Não é apenas o barulho político que preocupa os investidores. Os economistas veem o déficit fiscal em 7,2% neste ano e 6,4% em 2022, de acordo com uma pesquisa da Bloomberg. Os gastos com campanhas para conquistar eleitores, incluindo um programa de bem-estar reformulado, podem piorar esses números.

O fundo de hedge Verde Asset Management levantou preocupações sobre uma trajetória fiscal “errática” na semana passada, dizendo que o país está “flertando perigosamente” com seu próprio passado. A dívida líquida do Brasil em relação ao PIB continua acima de 60%, a maior desde o início de agosto. Gastos mais altos não apenas deteriorariam a situação fiscal do país, mas também poluiriam as expectativas de inflação.
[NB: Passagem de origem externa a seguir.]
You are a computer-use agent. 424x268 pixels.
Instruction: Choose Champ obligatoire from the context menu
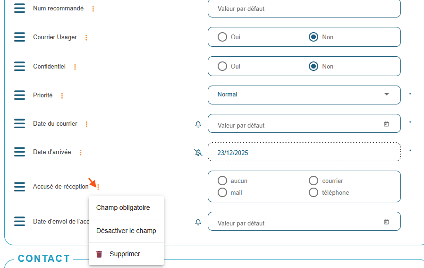click(123, 207)
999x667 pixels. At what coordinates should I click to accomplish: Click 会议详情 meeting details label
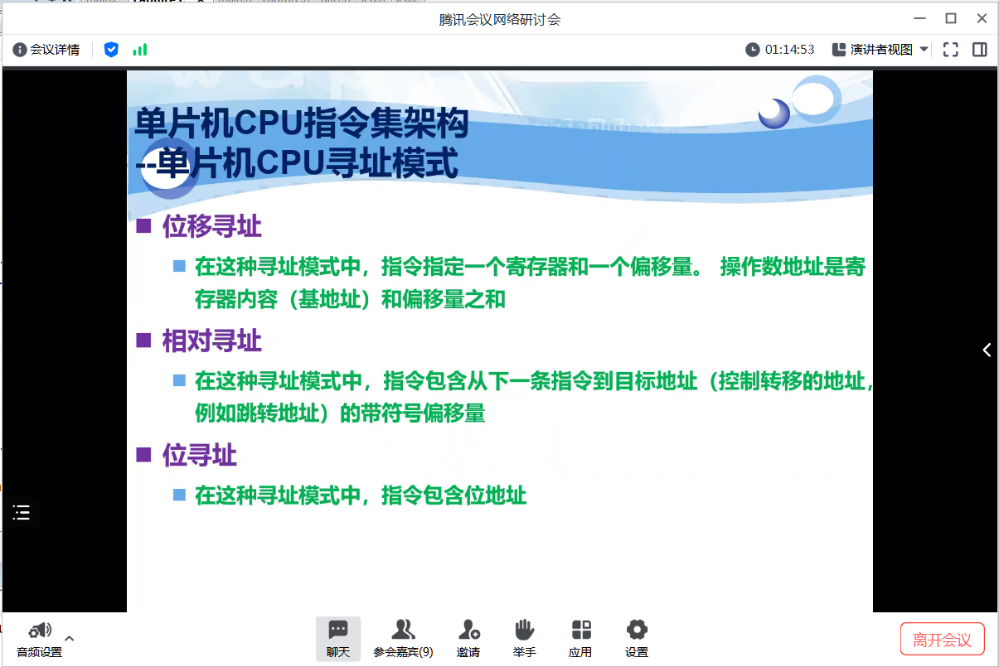[x=55, y=50]
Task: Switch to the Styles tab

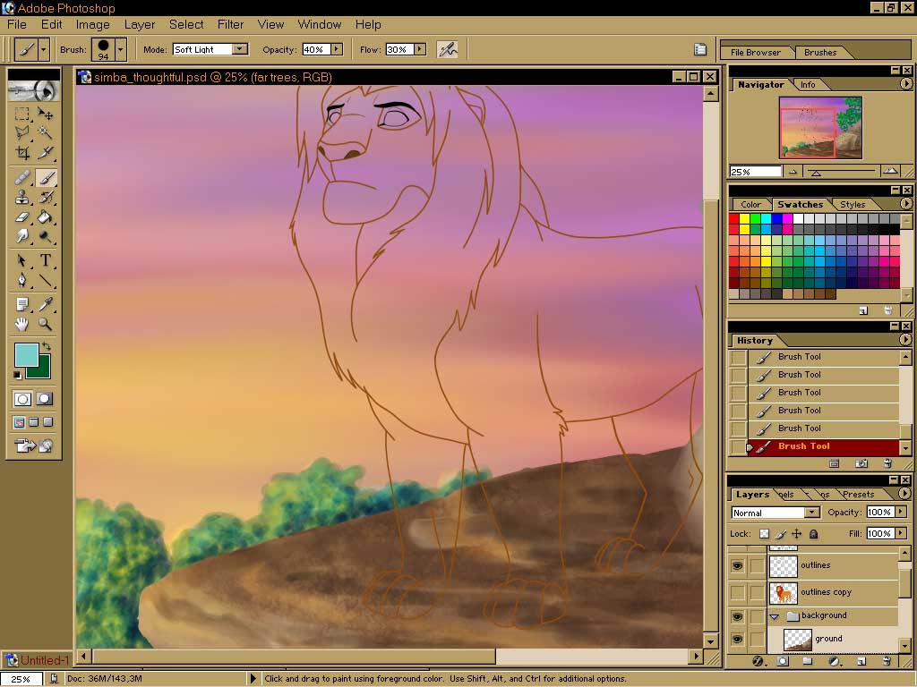Action: coord(852,205)
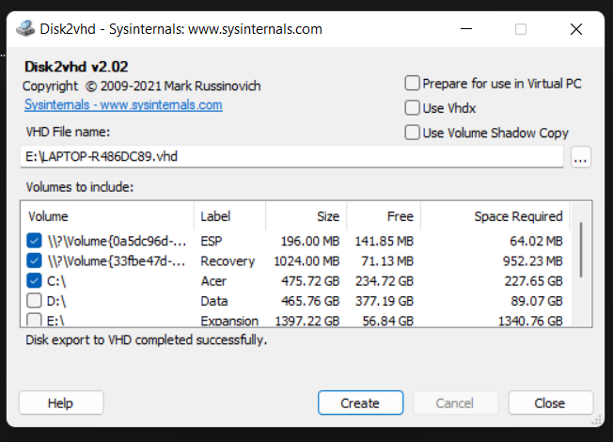Sort list by Volume column header

[x=107, y=216]
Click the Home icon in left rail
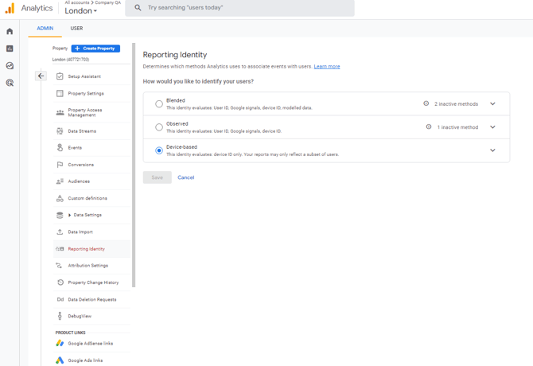Screen dimensions: 533x366 (10, 32)
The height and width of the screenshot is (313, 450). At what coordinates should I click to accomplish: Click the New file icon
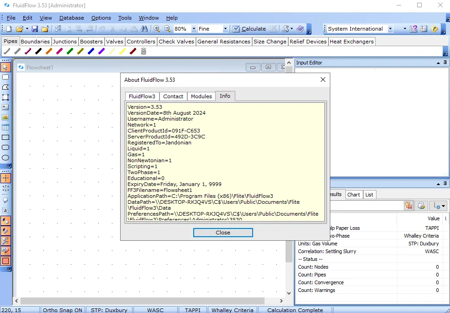9,29
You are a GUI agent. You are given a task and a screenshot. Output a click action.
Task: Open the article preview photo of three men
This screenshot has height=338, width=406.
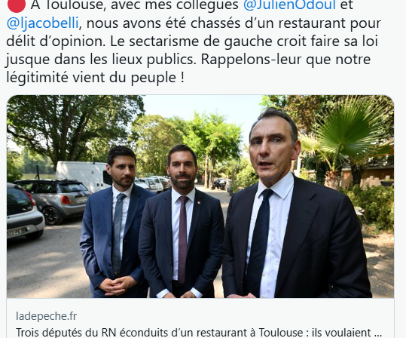click(x=200, y=196)
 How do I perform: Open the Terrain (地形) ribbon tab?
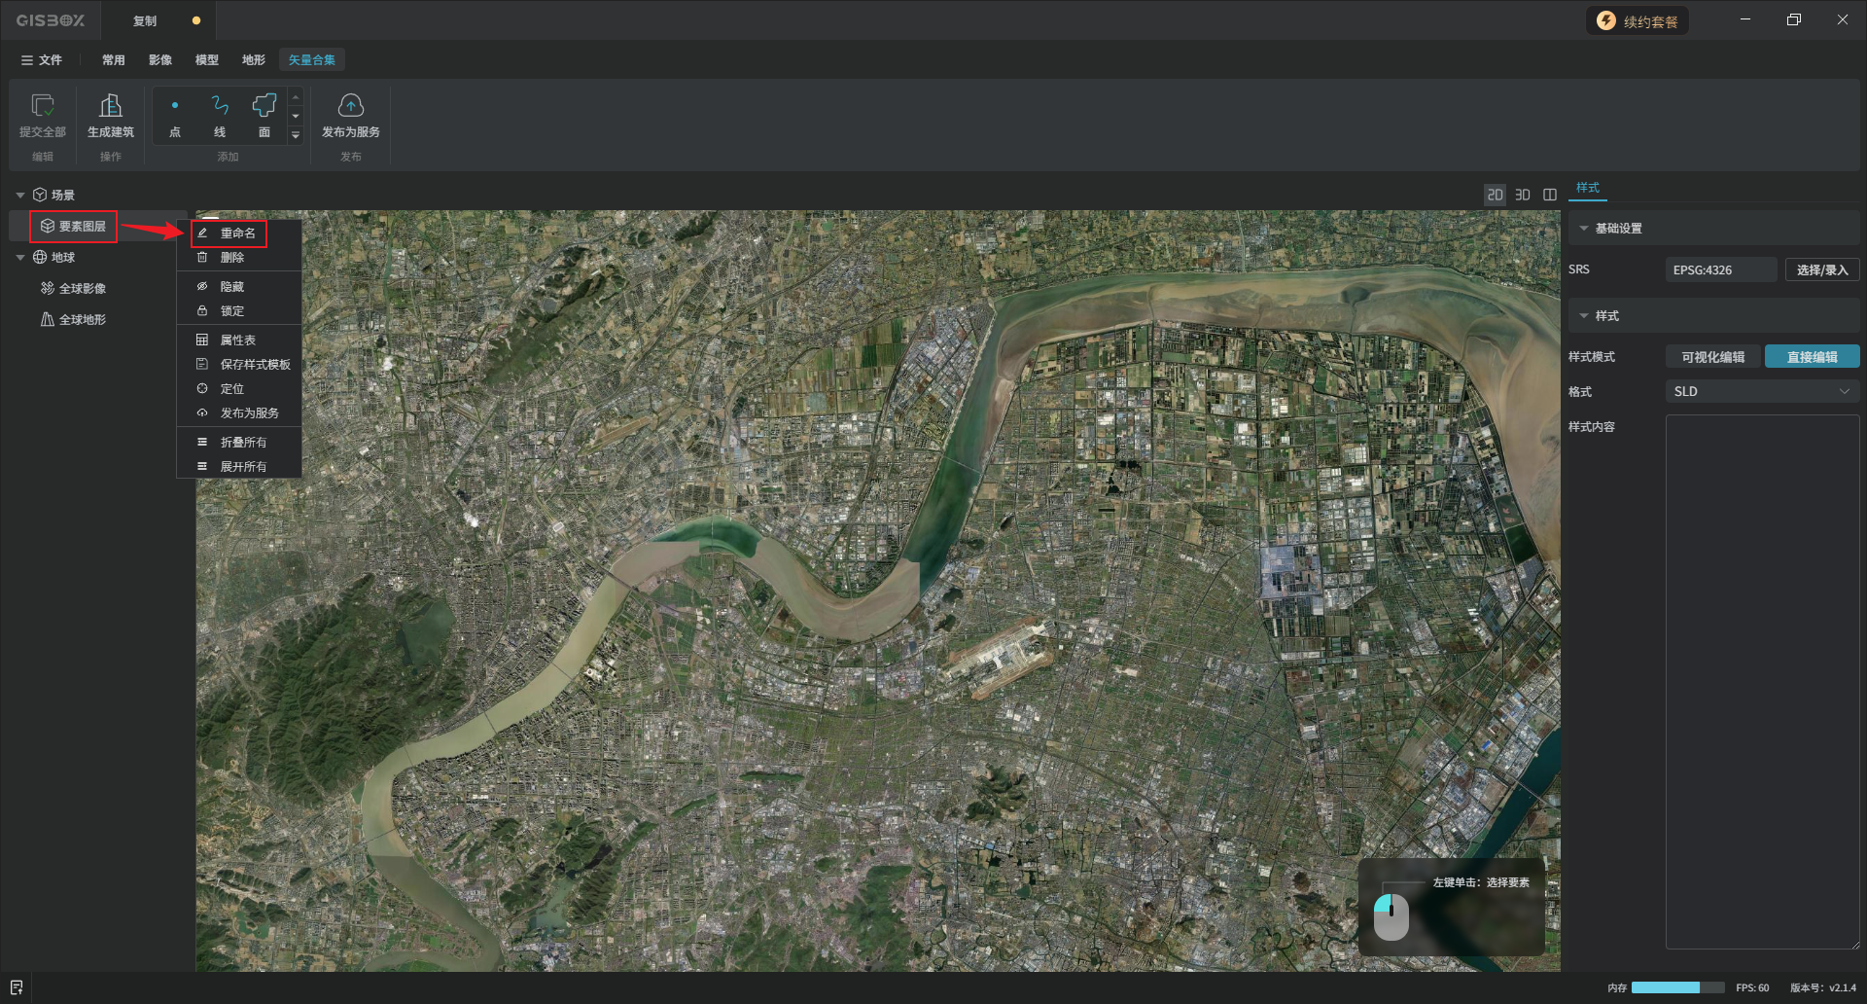253,60
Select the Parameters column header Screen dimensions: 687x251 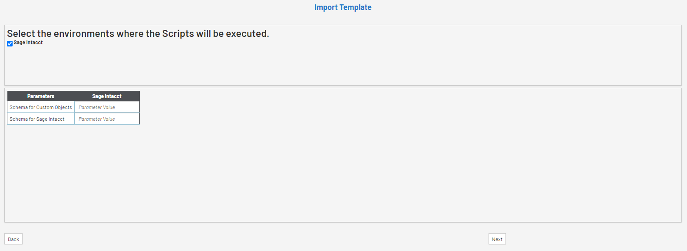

Um grupo de empresários e investidores assinou um manifesto em defesa da democracia brasileira na semana passada em resposta à retórica de Bolsonaro. É a segunda vez que esse grupo se pronuncia contra o governo. A primeira foi no início deste ano, quando banqueiros e bilionários protestaram contra a forma como o governo lidou com a pandemia. Em ambas as ocasiões, as cartas não mencionaram o nome de Bolsonaro.

“Os gestores de carteira são muito céticos em relação ao Brasil”, disse Luiz Fernando Figueiredo, CEO da Mauá Capital e ex-diretor do banco central que assinou o manifesto. “Entre controlar a pandemia, a Amazônia, a sustentabilidade, o crescimento a longo prazo, a imagem é muito ruim”.

(Atualizações com as últimas expectativas de inflação no oitavo parágrafo e os comentários de Bolsonaro no tribunal superior no décimo segundo parágrafo.)